Secretaria de Saúde monta plano para aumentar cirurgias cardiológicas no Piauí

De acordo com a parlamentar, algumas ações emergenciais poderão ser tomadas, de modo que as finanças não sejam prejudicada

Visando ampliar a discussão sobre a necessidade no aumento da demanda de cirurgias cardiológicas no Piauí, a Secretaria de Saúde reunir-se-á na próxima semana com representantes do setor para viabilizar uma solução para a questão. O encontro atende a um pedido realizado pela deputada estadual Flora Izabel (PT), que esteve reunida com o secretário da pasta, Francisco Costa (PT), na última quarta (01) e alertou pela busca crescente do procedimento nos principais hospitais do Estado.

De acordo com a parlamentar, algumas ações emergenciais poderão ser tomadas, de modo que as finanças não sejam prejudicadas.

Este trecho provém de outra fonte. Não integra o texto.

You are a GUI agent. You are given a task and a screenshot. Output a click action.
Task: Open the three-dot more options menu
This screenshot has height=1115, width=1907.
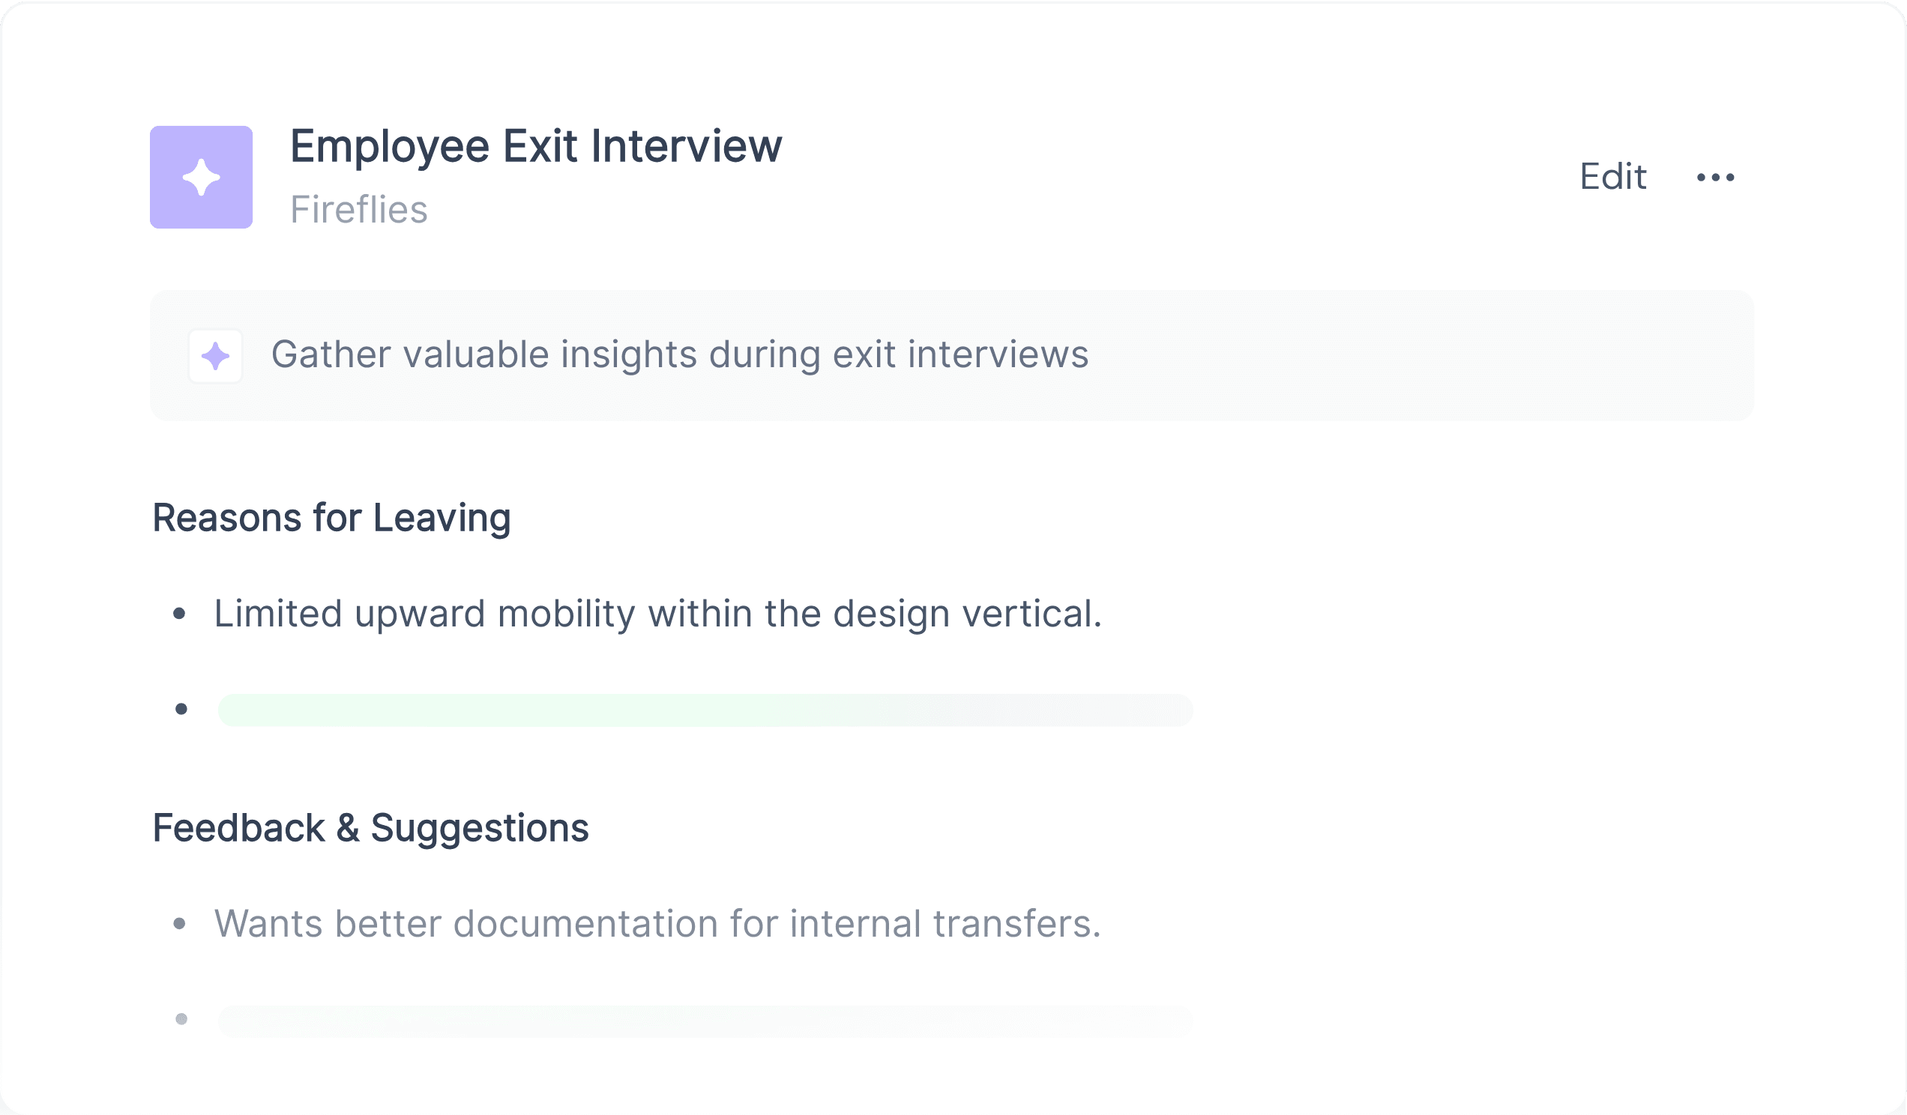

A preocupação com as despesas condiz com a política de ajustes adotada pelo Executivo, tendo em vista os débitos herdados da gestão anterior. “Sabemos que a realização de concurso somente para uma especialidade é bastante complicado, mas entendemos que outras ações emergenciais podem ser adotadas, como a contratação de profissionais ou mesmo o oferecimento de compensação financeira aos médicos”, apontou.

RETOMADA – No encontro, Flora também solicitou a retomada das atividades do Centro de Fisioterapia de Buriti dos Lopes, destacando a necessidade de profissionais de saúde para a unidade, tendo a ciência de que toda a estrutura já está pronta. “Estamos pleiteando a reabertura do Centro junto à secretaria de Saúde, pois assim evitamos o envio de pacientes que necessitam de fisioterapia para o hospital regional de Parnaíba, além de assegurar um atendimento mais rápido à população local”, relatou.

Com o diagnóstico da situação, o secretário de Saúde firmou o compromisso de enviar dois fisioterapeutas e dois assistentes para o local, viabilizando o atendimento. “Essa é uma situação que podemos resolver mais facilmente e que terá impacto positivo no âmbito da saúde pública, pois assim evitamos o acúmulo de pacientes nos hospitais regionais”, impôs.